— Start Records shown —
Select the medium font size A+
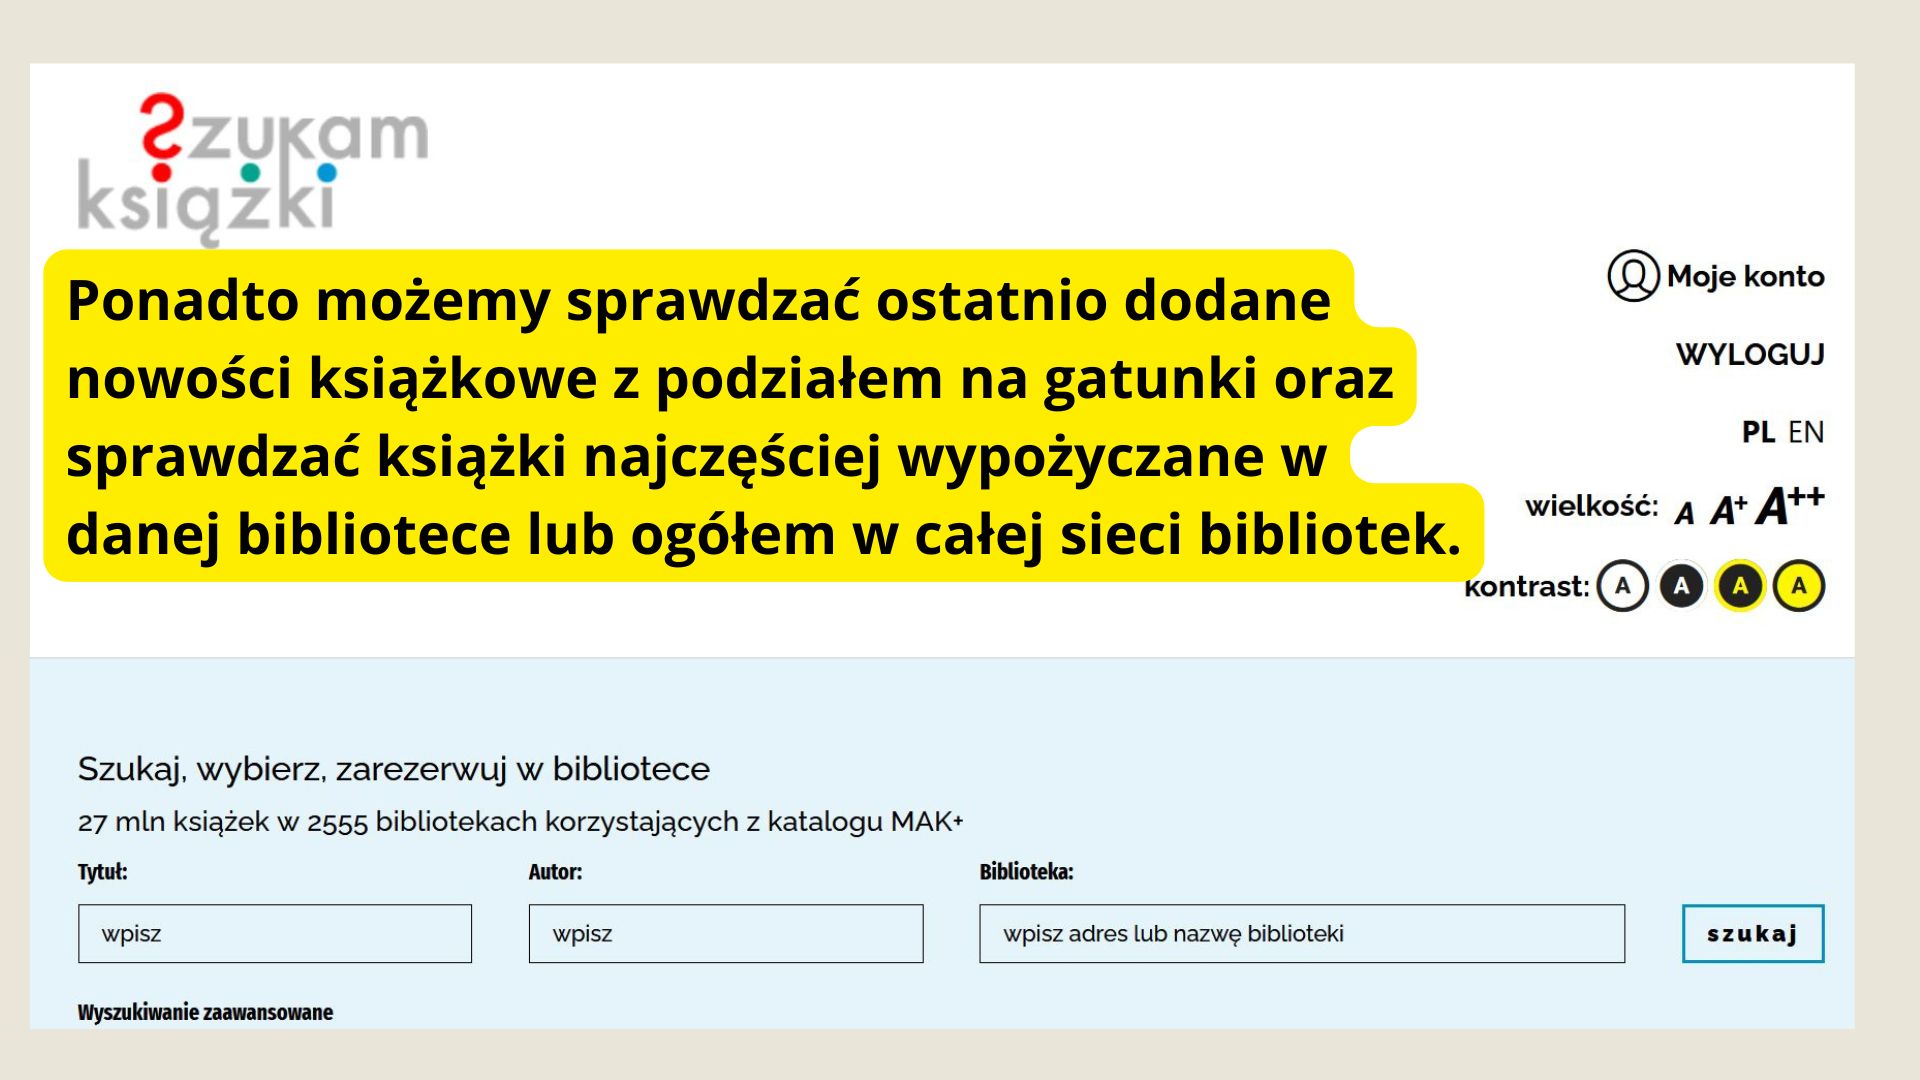 (1728, 510)
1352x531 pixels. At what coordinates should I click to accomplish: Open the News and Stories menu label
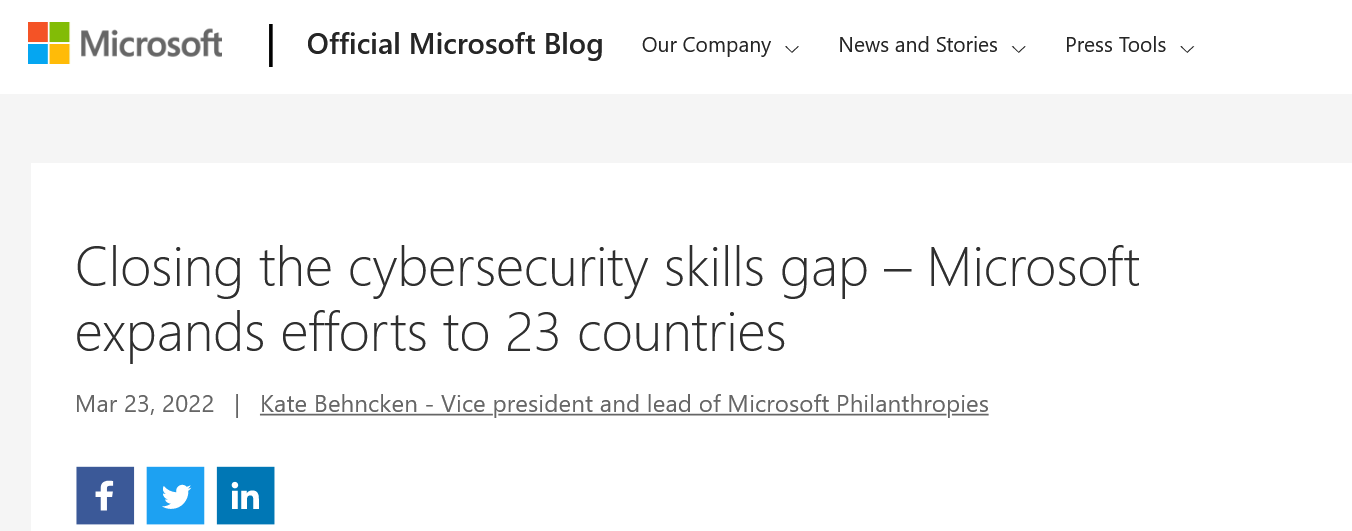pos(917,45)
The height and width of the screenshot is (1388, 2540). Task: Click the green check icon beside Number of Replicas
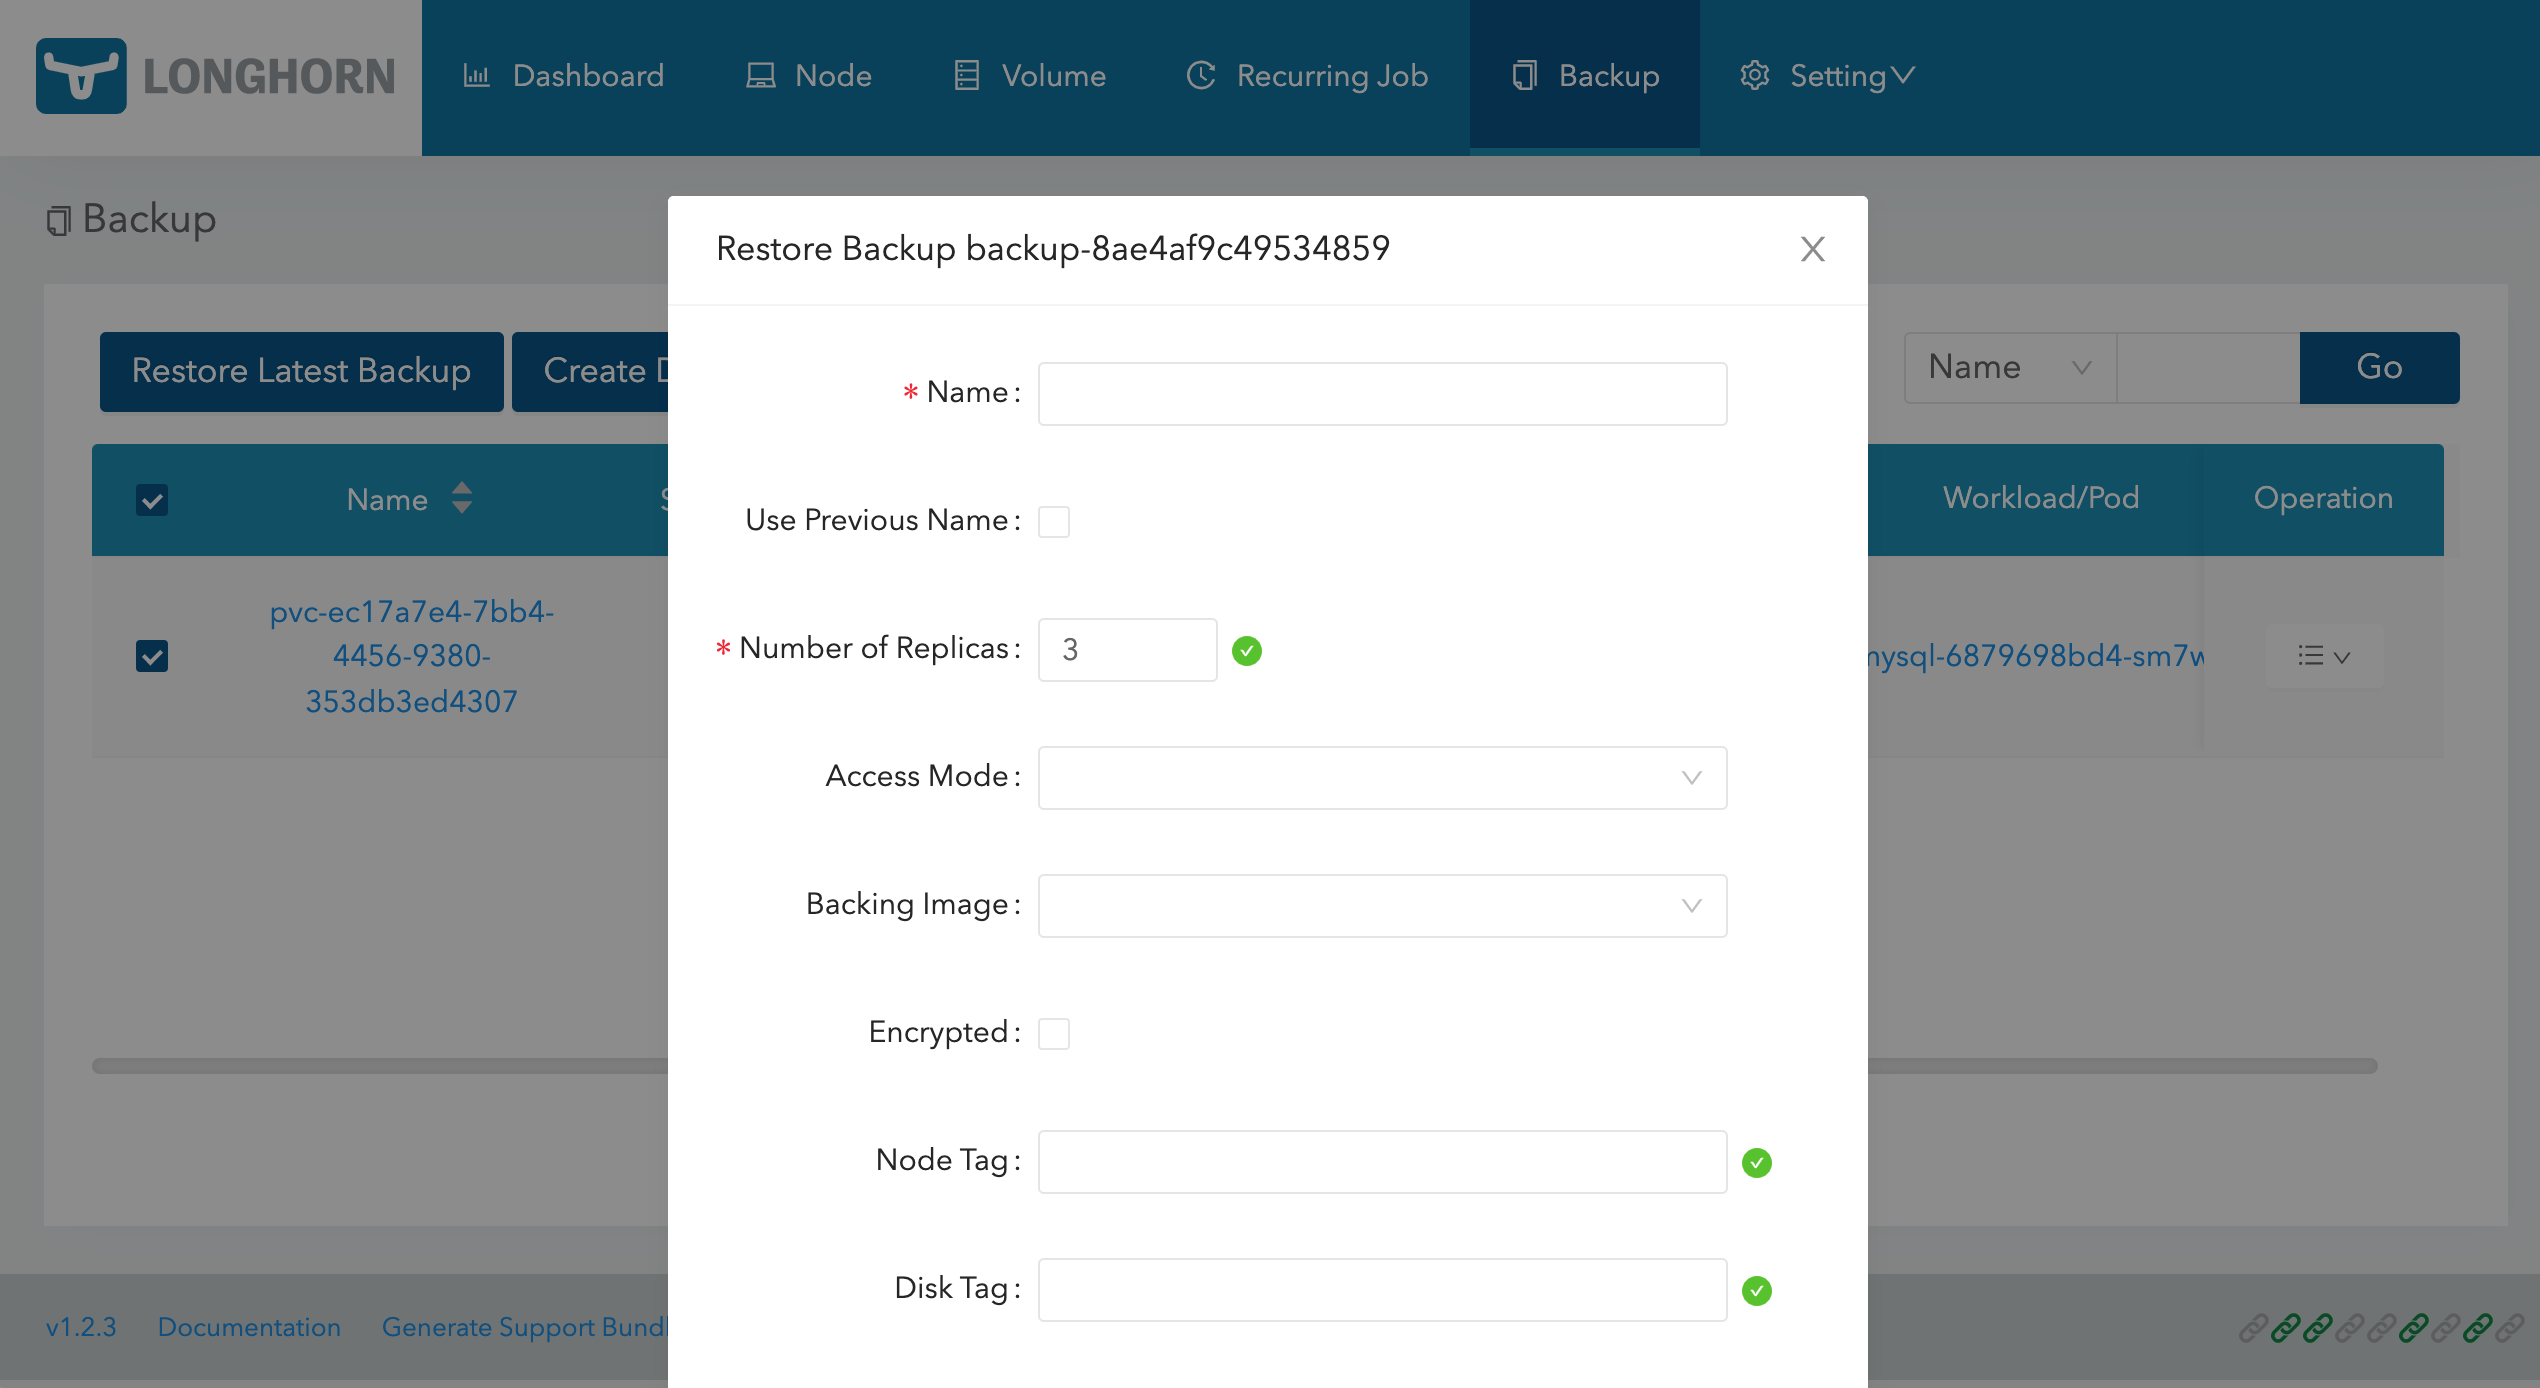click(x=1246, y=651)
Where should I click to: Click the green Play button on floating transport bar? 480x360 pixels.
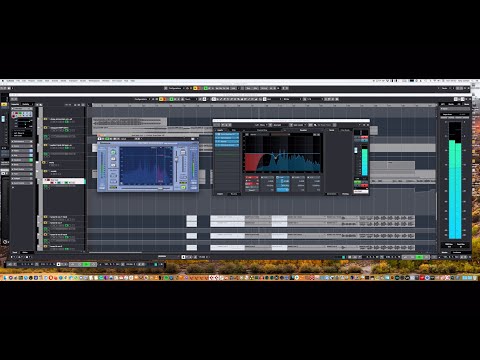point(86,264)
— End Records shown —
Exercise: Reproduce the listing above word for word, leaving out the pictures.

Correct result:
Select the medium font size A+
 (1728, 510)
1352x531 pixels. At what coordinates should I click to accomplish: Open the News and Stories menu label
pos(917,45)
The height and width of the screenshot is (1388, 2540). Task: Click the green check icon beside Number of Replicas
click(x=1246, y=651)
Where should I click to: Click the green Play button on floating transport bar? 480x360 pixels.
point(86,264)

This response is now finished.